We have had the data on climate change since at least the 1970s yet the Quarterly Journal of Economics, which is currently the most-cited journal in the field of economics, has never published an article on climate change.
At the same time as the economic imperative is growing, the belief imperative is hardening. Australia, like the UK, US, Philippines, Thailand and other countries, is becoming more divided.
In the last election, 25 per cent of votes for the House of Representatives were for the minor parties. Australian elections are no longer a two-horse race.
Among voters aged 18-34, the Greens now command more support than the Liberal party. For those 55 and over, support for the Liberal Party is nearly five times greater than support for the Greens.
From a social perspective, the battle of ideas needs to be won beyond the numbers. But from an economic perspective, where the numbers are in, we need to make very different economic decisions now.
If the broad tools of macro policy are less powerful, the detail of economic policy will matter much more. Australia is not alone in this position.
Here is a crucial question: how are we going to get better micro policy outcomes across a range of countries when our decision-makers don’t reflect the diversity – and competitive advantages - of the population?
The Global Leadership Project is a dataset of biographical information on 38,000 leaders from 145 economies. The data reveal globally 81 per cent of political decision makers are male. Of those, 92 per cent from the top one or two positions in each jurisdiction are male.

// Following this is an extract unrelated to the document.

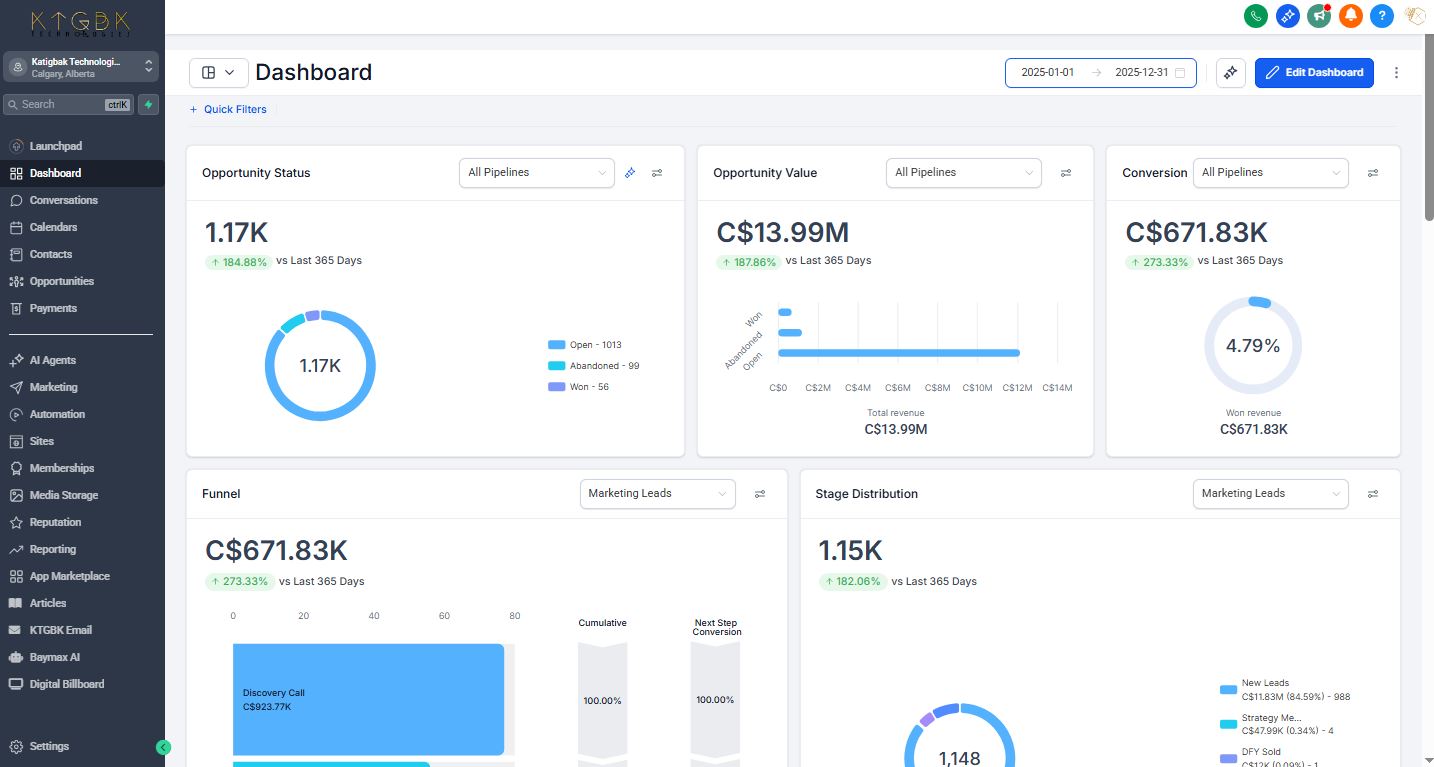
Task: Click the date range start field 2025-01-01
Action: coord(1047,73)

Central bankers are also mostly still male. Annelise Riles, a Professor of Law and Anthroplogy, questions whether “central banks are acting in everyone’s interests”.
50/50 split
Ultimately if we win the battle of ideas, we might also begin to close the confidence gap between men and women.
ANZ Research measures consumer confidence on a weekly basis with Roy Morgan. In the last six years, women’s confidence has been lower than men’s 97 per cent of the time. You would think if this were 50/50 it would change economic outcomes for the better.
But this doesn’t necessarily mean we should be trying to match women’s confidence to men’s. There is plenty of evidence that it’s the over confidence of men that may be out of alignment.
When it comes to investment, for instance, men tend to invest more in risky assets, trade more frequently, and hang onto losses for longer. Female investors, as a consequence, report higher returns. Male executives risk more on mergers and acquisitions.
A 50/50 confidence split isn’t too much to ask. But its men who seem less clear about “knowing what they don’t know”.
That’s not just an issue for investment. It’s an issue for the whole economy. And for society.
Richard Yetsenga is Chief Economist at ANZ
The views and opinions expressed in this communication are those of the author and may not necessarily state or reflect those of ANZ.